Despite decades of research, scientists still don’t fully understand what causes Parkinson’s disease. One culprit is a protein called α-synuclein. The protein hangs around the lipid membranes of cells, but it’s not entirely clear what its normal function is. In Parkinson’s, misfolded forms of α-synuclein form toxic clumps inside brain cells, and rare genetic mutations that increase α-synuclein levels are linked to inherited forms of the disease. This has made reducing α-synuclein a popular strategy for drug developers.

α-Synuclein’s floppy, unstructured form has made it difficult to target with standard small molecule drugs, so most ongoing drug programs target the protein with antibodies. But these experimental antibody therapies face two big hurdles: Antibodies struggle to enter the brain and to slip into cells, where α-synuclein clusters. “There’s been virtually no handle on how you would treat the disease with a small-molecule therapy,” Selkoe says.
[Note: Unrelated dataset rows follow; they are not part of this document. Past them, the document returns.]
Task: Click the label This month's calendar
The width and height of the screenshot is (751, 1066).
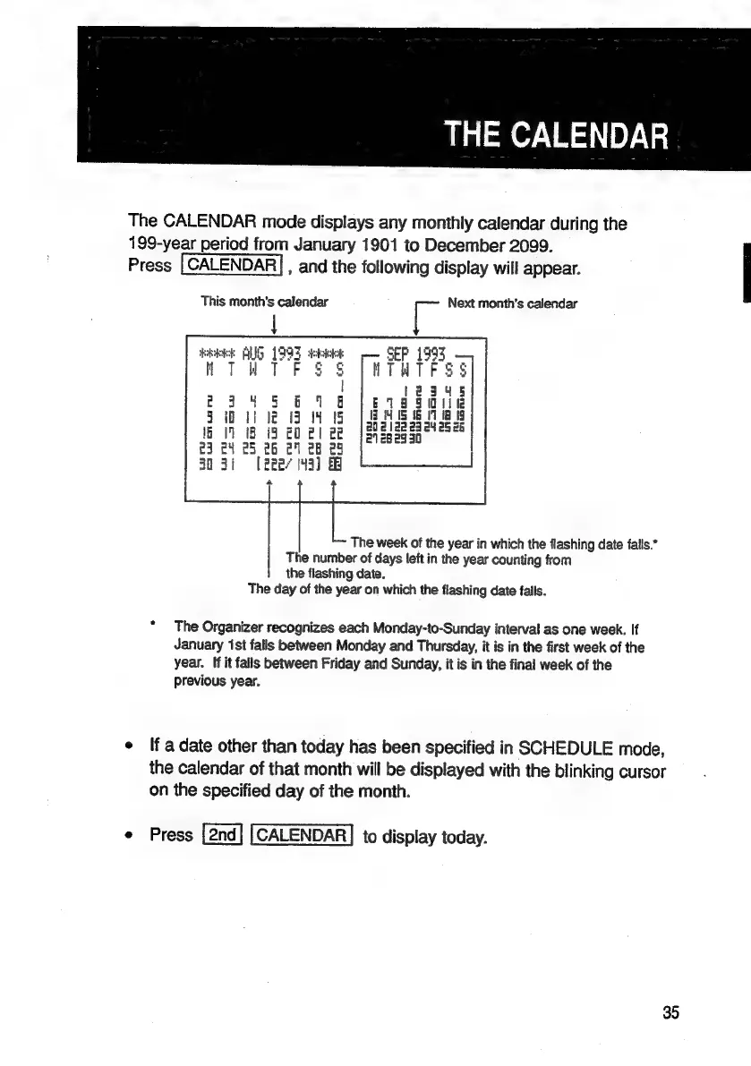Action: (264, 303)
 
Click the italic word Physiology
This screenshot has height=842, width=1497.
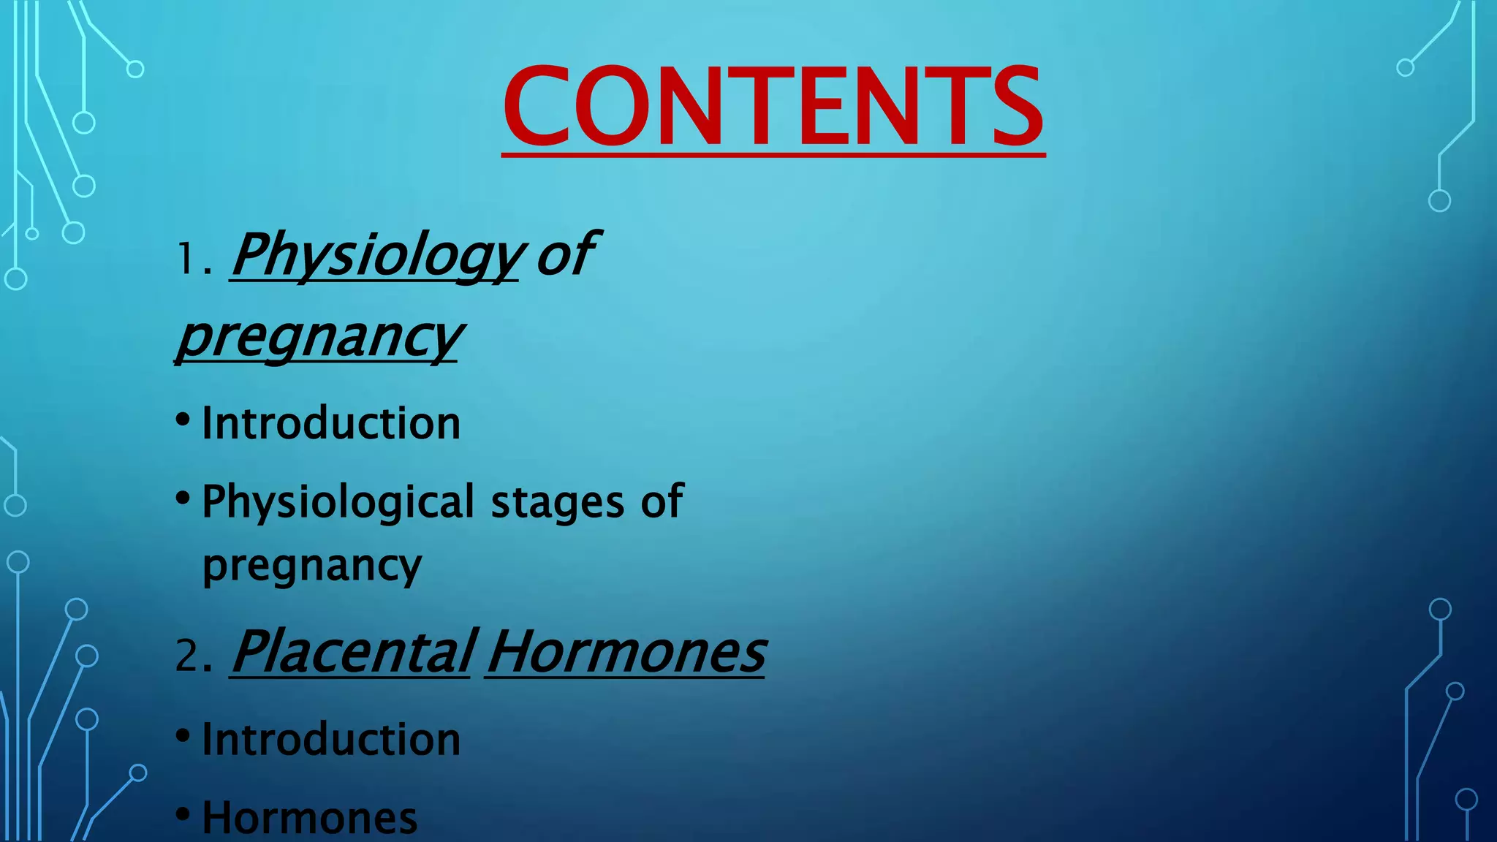376,256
The studies from Yumanity and Selkoe present a new, unexpected way to reduce toxic α-synuclein levels with a small molecule. The two teams concluded that increased levels of a monounsaturated fatty acid called oleic acid, found in cell membranes, aggravates α-synuclein’s toxicity. Using small molecule compounds to inhibit the activity of an enzyme called stearoyl-CoA desaturase (SCD), which makes oleic acid, eliminates α-synuclein’s toxic effects in cells. The strategy is totally different from any other intervention ever attempted for Parkinson’s disease, and Yumanity plans to test the idea in humans by the end of next year.